Task set:
a - From the tariff excerpt, list every product category that the Carbon Border Adjustment Mechanism initially targets.
b - Copy a passage of the tariff excerpt word for word. Begin at the words "Why Tariffs are" and stop after "or labor costs.".
c - Answer these questions from the tariff excerpt:
(i) What import tariff rate does the United States impose on certain metals?
(ii) Under what system do EU domestic producers pay the carbon price that CBAM matches?
(iii) What process is called carbon leakage?

Document excerpt:
========================================================================

A tariff is a tax or duty imposed by a government on goods and services imported from another country.
It is a primary tool of trade policy, used to make foreign products more expensive and less attractive to domestic consumers, thereby encouraging people to buy locally produced goods.
Why Tariffs are Imposed?
Industrial Protection: High tariffs, such as the 50% import tariff imposed by the United States on certain metals, shield domestic producers from cheaper foreign competition.
Revenue Generation: Governments use tariffs as a reliable fiscal tool. In the developed world, sectors like steel and aluminum remain the most protected through these traditional mechanisms.
Competitive Leveling: Tariffs attempt to equalize the market price of imports with domestic goods that may have higher production or labor costs.
Why Is Carbon Becoming the New Trade Barrier?
Carbon regulation, specifically through mechanisms like the Carbon Border Adjustment Mechanism (CBAM), is emerging as a "green" trade barrier that replaces or complements traditional tariffs.
Prevention of Carbon Leakage: The EU uses CBAM to prevent companies from moving production to countries with relaxed climate rules, a process known as carbon leakage.
Price Equalization: CBAM imposes a cost on imported goods equivalent to the carbon price paid by domestic producers under the EU Emissions Trading System (ETS).
Targeted Sectors: The mechanism initially focuses on energy-intensive products: Steel, Aluminum, Cement, Fertilizers, Electricity, and Hydrogen.

========================================================================

Source data:
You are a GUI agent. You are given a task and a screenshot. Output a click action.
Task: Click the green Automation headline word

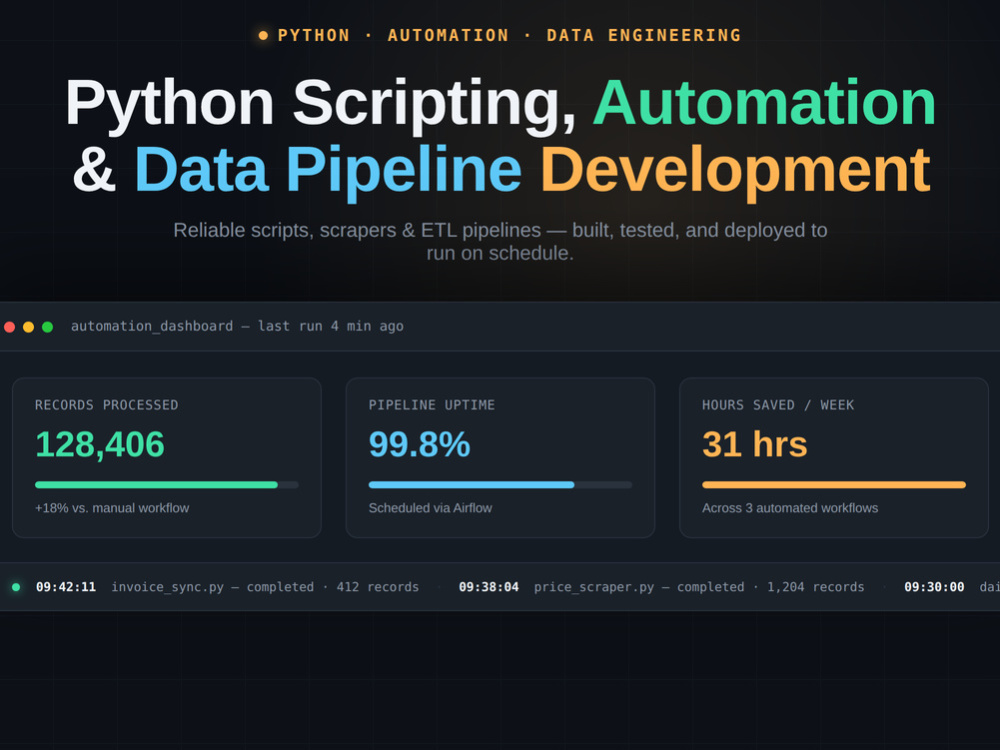pos(764,103)
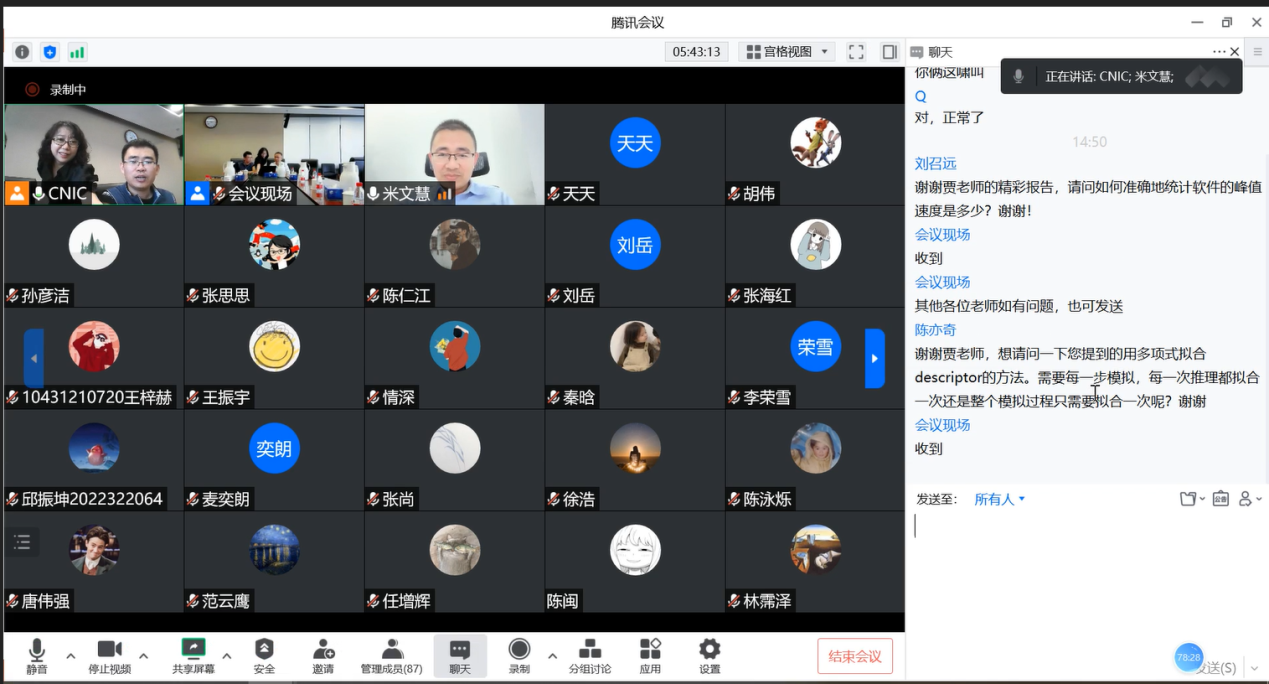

========================================================================

Solution list:
a - Steel, Aluminum, Cement, Fertilizers, Electricity, Hydrogen

b -
Why Tariffs are Imposed?
Industrial Protection: High tariffs, such as the 50% import tariff imposed by the United States on certain metals, shield domestic producers from cheaper foreign competition.
Revenue Generation: Governments use tariffs as a reliable fiscal tool. In the developed world, sectors like steel and aluminum remain the most protected through these traditional mechanisms.
Competitive Leveling: Tariffs attempt to equalize the market price of imports with domestic goods that may have higher production or labor costs.

c -
(i) 50%
(ii) The EU Emissions Trading System (ETS)
(iii) Companies moving production to countries with relaxed climate rules